- Born: 15 March 2001 (age 24) Karlovy Vary, Czech Republic
- Height: 5 ft 11.4 in (181 cm)
- Weight: 190 lb (86 kg; 13 st 8 lb)
- Position: Forward
- Shoots: Left
- NL team (P) Cur. team: Genève-Servette HC HC La Chaux-de-Fonds (SL)
- National team: Latvia
- Playing career: 2021–present

= Nils Sējējs =

Latvian ice hockey player

Nils Sējējs (born 15 March 2001) is a Latvian professional ice hockey forward for HC La Chaux-de-Fonds of the Swiss League (SL) as a prospect to Genève-Servette HC of the National League (NL).

==Playing career==
On 6 April 2021, Sējējs was signed by Genève-Servette HC to his first professional contract, agreeing to a one-year deal.

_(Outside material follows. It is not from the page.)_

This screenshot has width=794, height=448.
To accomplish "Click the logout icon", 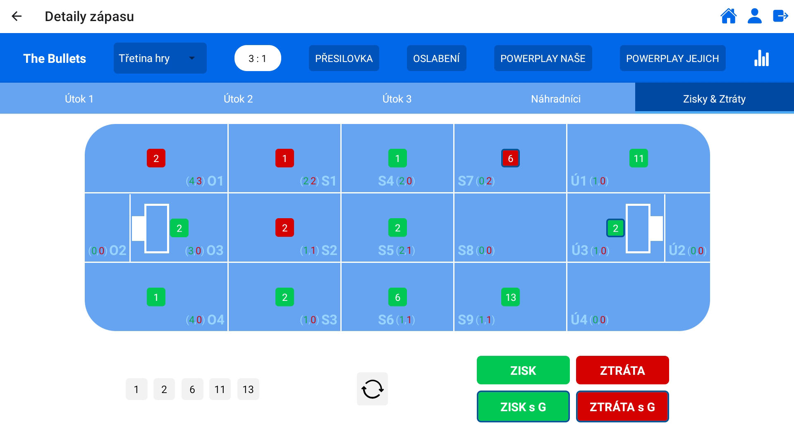I will pyautogui.click(x=780, y=17).
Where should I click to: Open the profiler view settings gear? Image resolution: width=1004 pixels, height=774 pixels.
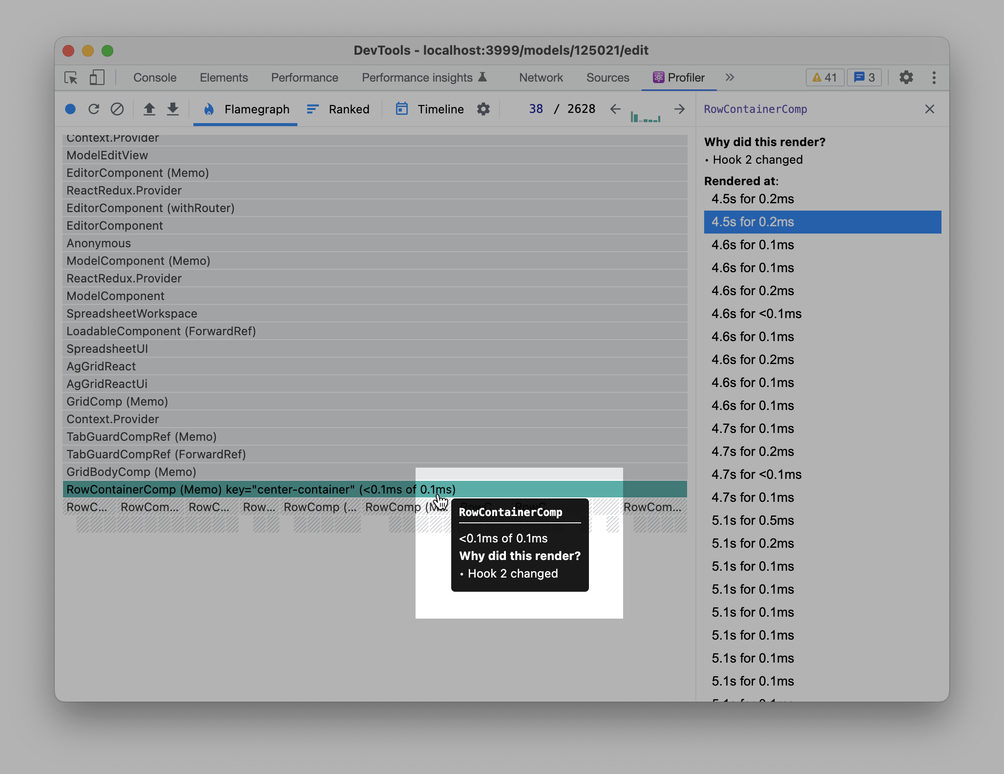[x=483, y=109]
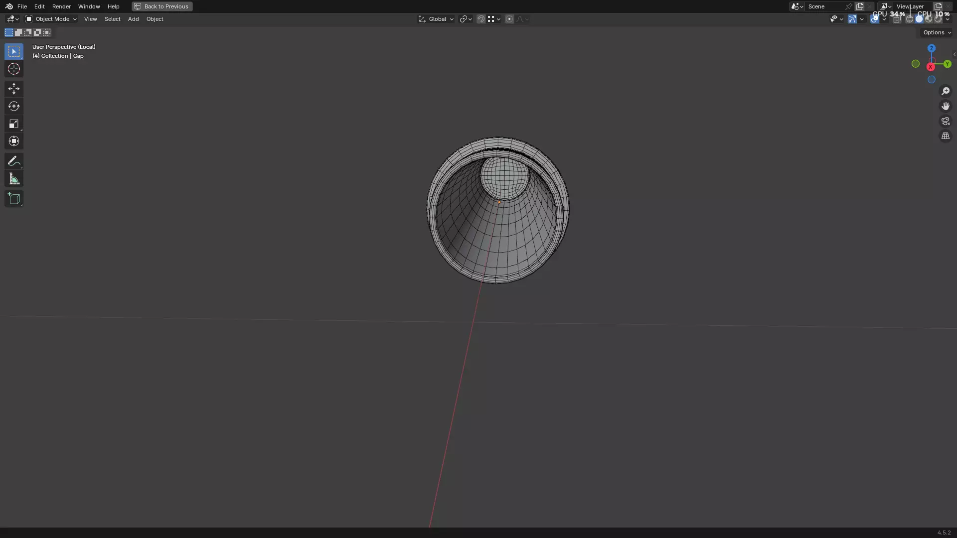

On 5 May 2021, it was announced that Sējējs would be loaned to HC La Chaux-de-Fonds of the Swiss League (SL) for the 2021–22 season.

==Personal life==
His twin brother, Nauris Sējējs, also plays professional ice hockey for Genève-Servette HC as a defenceman. They were born in the Czech Republic where their father Normunds was playing ice hockey at the time, though the family returned to Latvia within a few years.

Both twins left Latvia and moved to Geneva in 2016 at age 15 to continue their junior careers.